Aslında, Keşanlı Ali Destanı ile Kürt Cemali arasındaki bağlantıyı doğrudan gözlemlere dayanarak yazılı bir belgeyle ilk bilince çıkaran, yine Orta Anadolu Kürtlerinden gazeteci, yazar Mehmed Kemal’di. Mehmed Kemal, 1980’li yıların başlarında Cumhuriyet Gazetesi’nde yayımlanan ‘Türkiye’nin Kalbi Ankara’ konulu yazı dizisinin bir günlük bölümünü bu konuya ayırır. ‘Kürt Cemali’den Keşanlı Ali Destanı’na’ başlığıyla sunulan bu bölümde Kürt Cemali’nin yaşam serüveni ve öldürülmesi anlatıldıktan sonra, konunun Haldun Taner’le bağlantısı şöyle aktarılır: ‘’Kürt Cemali, Altındağ ve Atıfbey’de çok sevildiğinden tutuluyor, ağıtlar yakılıyor.
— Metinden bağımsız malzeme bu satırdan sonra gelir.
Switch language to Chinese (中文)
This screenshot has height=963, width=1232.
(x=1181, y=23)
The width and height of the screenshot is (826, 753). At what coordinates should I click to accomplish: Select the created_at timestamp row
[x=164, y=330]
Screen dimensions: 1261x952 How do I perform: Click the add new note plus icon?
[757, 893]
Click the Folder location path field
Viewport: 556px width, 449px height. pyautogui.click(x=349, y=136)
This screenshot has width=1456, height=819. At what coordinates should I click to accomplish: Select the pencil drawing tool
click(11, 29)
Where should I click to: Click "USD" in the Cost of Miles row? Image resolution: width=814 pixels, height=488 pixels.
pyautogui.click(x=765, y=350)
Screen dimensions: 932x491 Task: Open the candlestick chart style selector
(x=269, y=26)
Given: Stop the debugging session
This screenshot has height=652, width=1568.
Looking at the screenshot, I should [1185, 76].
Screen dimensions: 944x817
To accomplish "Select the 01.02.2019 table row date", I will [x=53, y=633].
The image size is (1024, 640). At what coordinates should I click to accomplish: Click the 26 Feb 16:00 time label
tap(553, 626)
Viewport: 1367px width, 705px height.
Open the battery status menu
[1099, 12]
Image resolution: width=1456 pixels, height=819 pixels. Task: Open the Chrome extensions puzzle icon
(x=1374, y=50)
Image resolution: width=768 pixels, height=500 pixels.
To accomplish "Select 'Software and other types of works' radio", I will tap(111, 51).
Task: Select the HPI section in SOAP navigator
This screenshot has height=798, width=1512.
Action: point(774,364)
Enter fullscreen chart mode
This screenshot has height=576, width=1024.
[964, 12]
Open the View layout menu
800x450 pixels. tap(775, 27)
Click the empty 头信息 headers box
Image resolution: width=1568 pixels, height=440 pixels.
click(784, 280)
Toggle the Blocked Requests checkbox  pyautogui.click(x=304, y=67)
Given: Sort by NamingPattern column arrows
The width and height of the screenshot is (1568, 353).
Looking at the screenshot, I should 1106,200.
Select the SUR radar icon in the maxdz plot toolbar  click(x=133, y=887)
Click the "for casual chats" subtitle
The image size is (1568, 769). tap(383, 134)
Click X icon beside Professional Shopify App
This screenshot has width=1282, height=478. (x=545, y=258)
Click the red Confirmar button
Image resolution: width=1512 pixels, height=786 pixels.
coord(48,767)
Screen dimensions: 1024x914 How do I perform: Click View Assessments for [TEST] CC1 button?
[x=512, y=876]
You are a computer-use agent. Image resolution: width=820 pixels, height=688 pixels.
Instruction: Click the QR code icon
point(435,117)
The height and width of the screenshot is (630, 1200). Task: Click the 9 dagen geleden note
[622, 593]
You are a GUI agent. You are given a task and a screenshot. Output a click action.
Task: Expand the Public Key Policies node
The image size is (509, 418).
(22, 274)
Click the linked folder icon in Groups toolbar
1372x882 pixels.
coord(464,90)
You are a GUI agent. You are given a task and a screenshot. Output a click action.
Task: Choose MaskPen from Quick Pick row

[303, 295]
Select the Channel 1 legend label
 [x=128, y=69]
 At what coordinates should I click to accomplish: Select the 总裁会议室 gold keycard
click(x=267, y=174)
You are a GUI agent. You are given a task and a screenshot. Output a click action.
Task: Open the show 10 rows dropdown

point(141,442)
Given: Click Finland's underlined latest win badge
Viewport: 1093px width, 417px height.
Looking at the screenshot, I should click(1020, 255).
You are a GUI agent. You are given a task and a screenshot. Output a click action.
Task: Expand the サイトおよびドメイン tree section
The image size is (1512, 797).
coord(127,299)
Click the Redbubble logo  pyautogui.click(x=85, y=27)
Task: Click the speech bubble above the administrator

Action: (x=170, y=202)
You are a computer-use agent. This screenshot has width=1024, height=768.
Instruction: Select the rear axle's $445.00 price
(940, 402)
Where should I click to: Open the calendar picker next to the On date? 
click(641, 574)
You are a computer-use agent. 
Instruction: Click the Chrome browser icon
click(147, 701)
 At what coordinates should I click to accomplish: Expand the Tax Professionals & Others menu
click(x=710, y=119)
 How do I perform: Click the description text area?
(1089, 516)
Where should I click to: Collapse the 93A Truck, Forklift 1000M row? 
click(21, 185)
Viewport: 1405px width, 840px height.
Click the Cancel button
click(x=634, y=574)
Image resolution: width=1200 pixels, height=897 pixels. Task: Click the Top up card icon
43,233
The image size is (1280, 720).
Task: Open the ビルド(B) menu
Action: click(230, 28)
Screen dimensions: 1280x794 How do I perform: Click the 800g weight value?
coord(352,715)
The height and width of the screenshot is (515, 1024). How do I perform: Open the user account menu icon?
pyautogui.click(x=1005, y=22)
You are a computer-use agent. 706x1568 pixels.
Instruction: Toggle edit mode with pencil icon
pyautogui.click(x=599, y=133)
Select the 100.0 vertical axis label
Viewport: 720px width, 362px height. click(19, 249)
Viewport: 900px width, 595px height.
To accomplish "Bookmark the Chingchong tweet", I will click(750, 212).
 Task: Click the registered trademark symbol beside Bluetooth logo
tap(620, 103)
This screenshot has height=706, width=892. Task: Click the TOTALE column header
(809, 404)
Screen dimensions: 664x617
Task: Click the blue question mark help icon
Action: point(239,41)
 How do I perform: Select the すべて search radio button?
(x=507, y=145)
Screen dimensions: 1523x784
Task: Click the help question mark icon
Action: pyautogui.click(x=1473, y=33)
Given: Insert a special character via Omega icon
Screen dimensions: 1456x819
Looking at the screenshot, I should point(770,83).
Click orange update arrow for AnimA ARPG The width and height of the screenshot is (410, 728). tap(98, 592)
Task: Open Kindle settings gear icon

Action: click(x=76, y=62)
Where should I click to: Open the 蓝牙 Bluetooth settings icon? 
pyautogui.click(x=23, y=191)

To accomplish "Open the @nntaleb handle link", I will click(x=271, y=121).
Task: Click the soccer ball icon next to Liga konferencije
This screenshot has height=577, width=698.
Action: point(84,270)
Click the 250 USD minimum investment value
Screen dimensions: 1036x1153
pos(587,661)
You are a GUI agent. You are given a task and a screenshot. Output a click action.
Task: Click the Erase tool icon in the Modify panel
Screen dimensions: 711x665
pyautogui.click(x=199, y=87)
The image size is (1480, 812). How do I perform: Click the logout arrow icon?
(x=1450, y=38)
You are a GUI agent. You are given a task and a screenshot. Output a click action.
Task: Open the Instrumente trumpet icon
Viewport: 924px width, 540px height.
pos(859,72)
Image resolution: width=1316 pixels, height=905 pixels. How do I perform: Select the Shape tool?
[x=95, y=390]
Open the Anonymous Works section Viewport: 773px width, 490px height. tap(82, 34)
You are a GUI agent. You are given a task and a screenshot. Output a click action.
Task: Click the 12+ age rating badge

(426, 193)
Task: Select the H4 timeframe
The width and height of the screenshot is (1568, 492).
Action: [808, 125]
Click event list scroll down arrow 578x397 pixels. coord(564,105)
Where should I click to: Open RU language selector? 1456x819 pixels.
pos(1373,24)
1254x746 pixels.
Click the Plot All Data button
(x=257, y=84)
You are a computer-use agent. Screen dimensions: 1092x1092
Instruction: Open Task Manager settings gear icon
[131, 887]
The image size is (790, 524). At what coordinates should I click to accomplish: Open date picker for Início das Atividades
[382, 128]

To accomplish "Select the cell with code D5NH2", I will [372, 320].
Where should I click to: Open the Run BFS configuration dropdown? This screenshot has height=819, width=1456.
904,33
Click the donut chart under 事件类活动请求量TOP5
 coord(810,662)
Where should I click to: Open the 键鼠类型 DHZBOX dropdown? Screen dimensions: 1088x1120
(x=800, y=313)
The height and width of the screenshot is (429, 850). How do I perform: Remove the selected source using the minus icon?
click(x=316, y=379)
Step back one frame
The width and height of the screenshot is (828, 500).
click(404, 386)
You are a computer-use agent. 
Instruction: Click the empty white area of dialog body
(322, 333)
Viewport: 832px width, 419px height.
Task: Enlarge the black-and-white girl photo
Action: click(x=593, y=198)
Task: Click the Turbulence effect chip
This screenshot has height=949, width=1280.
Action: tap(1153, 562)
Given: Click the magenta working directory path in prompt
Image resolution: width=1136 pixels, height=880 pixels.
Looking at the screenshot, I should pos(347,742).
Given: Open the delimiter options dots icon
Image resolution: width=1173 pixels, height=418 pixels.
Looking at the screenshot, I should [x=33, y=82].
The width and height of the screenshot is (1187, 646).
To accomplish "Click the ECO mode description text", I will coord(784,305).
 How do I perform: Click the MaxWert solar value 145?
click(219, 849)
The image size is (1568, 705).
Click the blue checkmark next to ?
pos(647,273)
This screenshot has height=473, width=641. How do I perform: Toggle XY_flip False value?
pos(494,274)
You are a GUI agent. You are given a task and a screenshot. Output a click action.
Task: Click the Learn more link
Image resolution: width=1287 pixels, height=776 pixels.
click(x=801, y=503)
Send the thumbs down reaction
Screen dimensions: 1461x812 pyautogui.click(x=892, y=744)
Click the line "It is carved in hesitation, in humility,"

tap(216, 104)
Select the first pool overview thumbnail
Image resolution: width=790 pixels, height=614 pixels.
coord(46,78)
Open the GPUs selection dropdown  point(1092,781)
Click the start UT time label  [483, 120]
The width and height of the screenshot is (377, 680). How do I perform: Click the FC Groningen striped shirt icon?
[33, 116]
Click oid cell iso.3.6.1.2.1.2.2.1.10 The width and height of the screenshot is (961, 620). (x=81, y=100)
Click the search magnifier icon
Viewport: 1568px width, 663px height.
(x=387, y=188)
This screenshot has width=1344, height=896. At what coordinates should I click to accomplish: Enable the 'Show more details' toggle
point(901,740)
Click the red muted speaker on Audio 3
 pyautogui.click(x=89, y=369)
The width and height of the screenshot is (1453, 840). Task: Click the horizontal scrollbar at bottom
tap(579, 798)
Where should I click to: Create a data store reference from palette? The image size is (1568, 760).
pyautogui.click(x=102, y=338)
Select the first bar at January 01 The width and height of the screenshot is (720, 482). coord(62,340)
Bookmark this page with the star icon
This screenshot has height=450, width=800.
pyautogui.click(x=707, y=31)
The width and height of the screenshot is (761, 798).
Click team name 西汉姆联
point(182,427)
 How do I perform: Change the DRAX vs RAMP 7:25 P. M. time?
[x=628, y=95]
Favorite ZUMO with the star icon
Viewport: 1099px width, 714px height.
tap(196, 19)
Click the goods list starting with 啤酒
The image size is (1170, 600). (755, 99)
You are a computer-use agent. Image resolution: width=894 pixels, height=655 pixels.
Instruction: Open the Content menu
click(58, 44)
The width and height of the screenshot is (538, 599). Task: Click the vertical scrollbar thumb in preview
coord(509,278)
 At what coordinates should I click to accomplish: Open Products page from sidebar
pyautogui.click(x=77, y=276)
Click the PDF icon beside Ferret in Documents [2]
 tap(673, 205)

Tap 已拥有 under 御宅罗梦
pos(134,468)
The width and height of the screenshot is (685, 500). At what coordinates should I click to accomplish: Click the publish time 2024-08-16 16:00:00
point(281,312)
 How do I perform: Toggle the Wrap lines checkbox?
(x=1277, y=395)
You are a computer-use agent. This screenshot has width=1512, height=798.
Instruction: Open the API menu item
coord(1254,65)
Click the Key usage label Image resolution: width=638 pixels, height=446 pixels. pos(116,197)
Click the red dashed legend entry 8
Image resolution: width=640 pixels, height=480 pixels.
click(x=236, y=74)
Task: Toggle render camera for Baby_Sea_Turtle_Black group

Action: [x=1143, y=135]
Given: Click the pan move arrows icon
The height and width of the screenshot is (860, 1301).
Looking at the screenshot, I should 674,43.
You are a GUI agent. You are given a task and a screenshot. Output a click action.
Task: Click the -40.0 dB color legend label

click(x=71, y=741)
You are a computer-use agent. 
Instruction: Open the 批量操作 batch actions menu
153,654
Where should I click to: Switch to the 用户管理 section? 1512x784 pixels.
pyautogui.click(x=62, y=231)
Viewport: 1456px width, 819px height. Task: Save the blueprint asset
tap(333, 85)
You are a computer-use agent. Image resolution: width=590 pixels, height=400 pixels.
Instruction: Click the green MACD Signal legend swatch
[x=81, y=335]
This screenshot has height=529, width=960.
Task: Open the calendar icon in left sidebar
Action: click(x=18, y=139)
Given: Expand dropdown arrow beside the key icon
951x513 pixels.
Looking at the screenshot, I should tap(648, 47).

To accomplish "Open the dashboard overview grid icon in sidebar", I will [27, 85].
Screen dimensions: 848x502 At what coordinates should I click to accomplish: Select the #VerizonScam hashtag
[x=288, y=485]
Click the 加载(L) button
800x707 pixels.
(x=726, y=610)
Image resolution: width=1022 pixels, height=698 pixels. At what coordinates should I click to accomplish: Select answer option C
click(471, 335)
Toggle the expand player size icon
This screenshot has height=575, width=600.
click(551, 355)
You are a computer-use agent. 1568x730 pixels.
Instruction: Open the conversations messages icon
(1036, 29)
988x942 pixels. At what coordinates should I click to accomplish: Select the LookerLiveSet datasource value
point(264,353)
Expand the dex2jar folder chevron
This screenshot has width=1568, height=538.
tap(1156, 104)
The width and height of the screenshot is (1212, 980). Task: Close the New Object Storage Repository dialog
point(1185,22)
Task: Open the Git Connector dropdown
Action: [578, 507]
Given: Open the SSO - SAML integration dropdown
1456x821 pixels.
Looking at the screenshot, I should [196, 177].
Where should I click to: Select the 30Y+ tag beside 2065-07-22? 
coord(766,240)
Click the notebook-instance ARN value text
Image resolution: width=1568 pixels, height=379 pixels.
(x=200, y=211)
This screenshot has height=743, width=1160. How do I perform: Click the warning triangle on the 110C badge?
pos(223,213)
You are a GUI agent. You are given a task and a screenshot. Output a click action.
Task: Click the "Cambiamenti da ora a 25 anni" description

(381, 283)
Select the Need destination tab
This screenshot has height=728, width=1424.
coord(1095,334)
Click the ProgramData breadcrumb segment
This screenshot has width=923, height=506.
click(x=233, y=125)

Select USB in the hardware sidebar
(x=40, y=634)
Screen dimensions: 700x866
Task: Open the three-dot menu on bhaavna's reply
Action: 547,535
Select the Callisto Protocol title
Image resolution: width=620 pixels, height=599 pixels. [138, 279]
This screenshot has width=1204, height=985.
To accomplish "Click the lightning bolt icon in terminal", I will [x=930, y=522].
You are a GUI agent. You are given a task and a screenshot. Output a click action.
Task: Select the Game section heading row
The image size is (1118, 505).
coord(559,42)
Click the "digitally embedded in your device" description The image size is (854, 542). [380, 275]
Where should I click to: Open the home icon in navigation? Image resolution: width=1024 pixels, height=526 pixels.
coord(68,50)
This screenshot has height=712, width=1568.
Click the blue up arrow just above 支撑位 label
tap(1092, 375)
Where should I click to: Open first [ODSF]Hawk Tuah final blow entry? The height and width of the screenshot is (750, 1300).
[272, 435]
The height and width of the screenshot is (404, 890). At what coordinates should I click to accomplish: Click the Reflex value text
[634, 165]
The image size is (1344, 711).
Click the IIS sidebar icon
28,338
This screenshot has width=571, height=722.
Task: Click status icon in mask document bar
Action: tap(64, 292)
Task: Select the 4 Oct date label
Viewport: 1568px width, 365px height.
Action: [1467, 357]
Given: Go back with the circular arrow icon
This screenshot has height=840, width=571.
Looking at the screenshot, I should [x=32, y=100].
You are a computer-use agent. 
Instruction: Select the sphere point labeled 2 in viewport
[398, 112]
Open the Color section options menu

O günlerin akşam gezeteleri Cemali’nin öldürülüşünü ballandıra ballandıra yazıyorlar. Öyle ki Haldun Taner’in dikkatini çekiyor. Bir gün Haldun Taner bana çıkageldi. ‘Şu Kürt Cemali nerelerde geçti, aslı ne öğrenmek istiyorum’ dedi. Haldun’u Altındağ ve Atıfbey’in çocuğu Avukat Şefik Günder ve Atıfbeyli Tahsin Yaman’la tanıştırdık. Öğrendi, inceledi, bu olaydan ‘Keşanlı Ali Destanı’ doğdu.“ Yazı dizisinde, o yıların ünlü kabadayıları arasında Kürt Cemali dışında şu isimler sıralanır: Hacettepeli Mehmet, Boyacı Arif, Dündar Kılıç, Kovboy Niyazi, Jandarma Ziya, Yaşar Altınışık, Kürt Nevzat, Sarı Vahit, Kürt Tahsin. Günün birinde, Kürt Cemali’yi öldüren kişiler olarak bunlardan Hacettepeli kabadayı Mehmet’le Boyacı Arif Ankara’daki Hergele Meydanı’nda Cemali’nin öldürüldüğü yerde öldürülürler. Dündar Kılıç ise kabadayılığının yanısıra Alaattin Çakıcı’nın kayınpederi olarak da biliniyor. Daha önce bu olguyu es geçen Haldun Taner de, Mehmed Kemal’in yazılı açıklamalarından sonra aynı gerçeği itiraf etmek zorunda kalır. 1983’te eserinin dördüncü basımına yazdığı Önsöz’de işin aslını şu sözlerle itiraf eder: ‘’Konu ne kadar bizdense, oyunu üslubu da o kadar bizden olsun istiyordum.“
Haldun Taner’in itiraflarına dayanarak diyebiliriz ki, ‘’Evet, konu bizden, oyunun üslubu bizden, ama ismi bizden değil!…’’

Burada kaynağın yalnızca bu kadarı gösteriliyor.